Saved entries
▬▬▬
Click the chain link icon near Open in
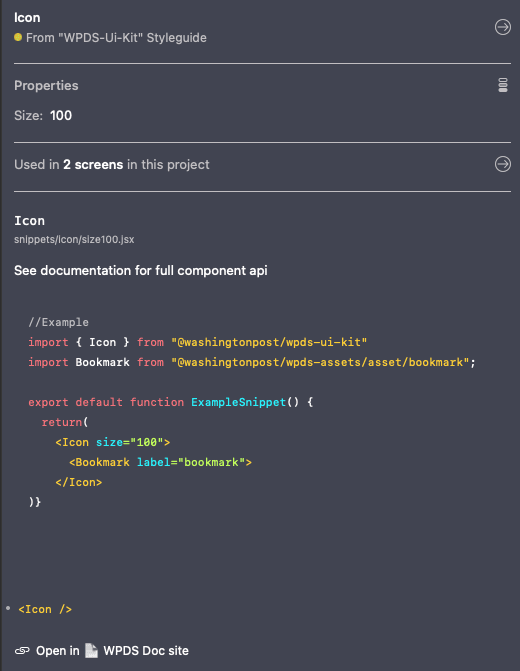This screenshot has height=671, width=520. [22, 650]
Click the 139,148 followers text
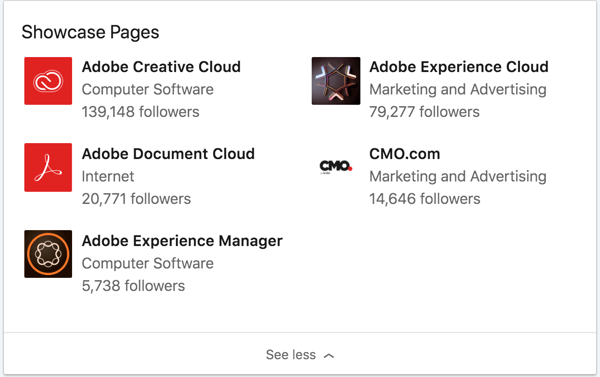The height and width of the screenshot is (377, 600). (140, 112)
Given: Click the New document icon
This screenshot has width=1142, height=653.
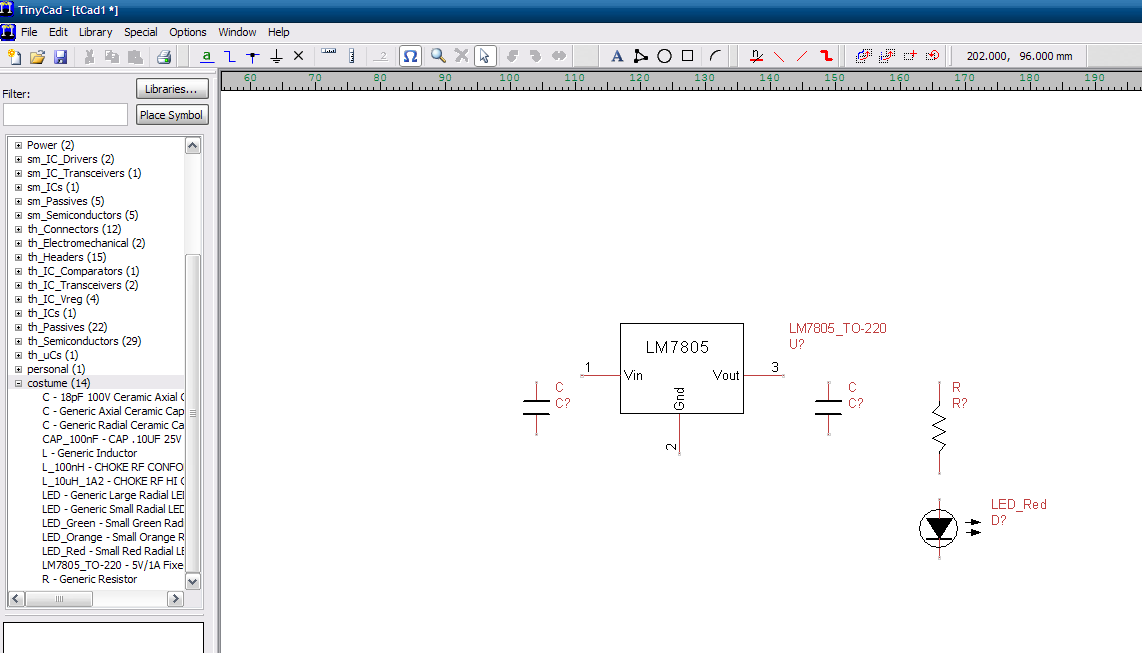Looking at the screenshot, I should coord(14,57).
▬▬▬
• _Exercise objective_
Transcribe all data precisely. Pictures are not copied.

• _Output for this exercise_
Click the chain link icon near Open in
This screenshot has height=671, width=520. [22, 650]
Click the 139,148 followers text
The height and width of the screenshot is (377, 600). (140, 112)
Given: Click the New document icon
This screenshot has width=1142, height=653.
Looking at the screenshot, I should coord(14,57).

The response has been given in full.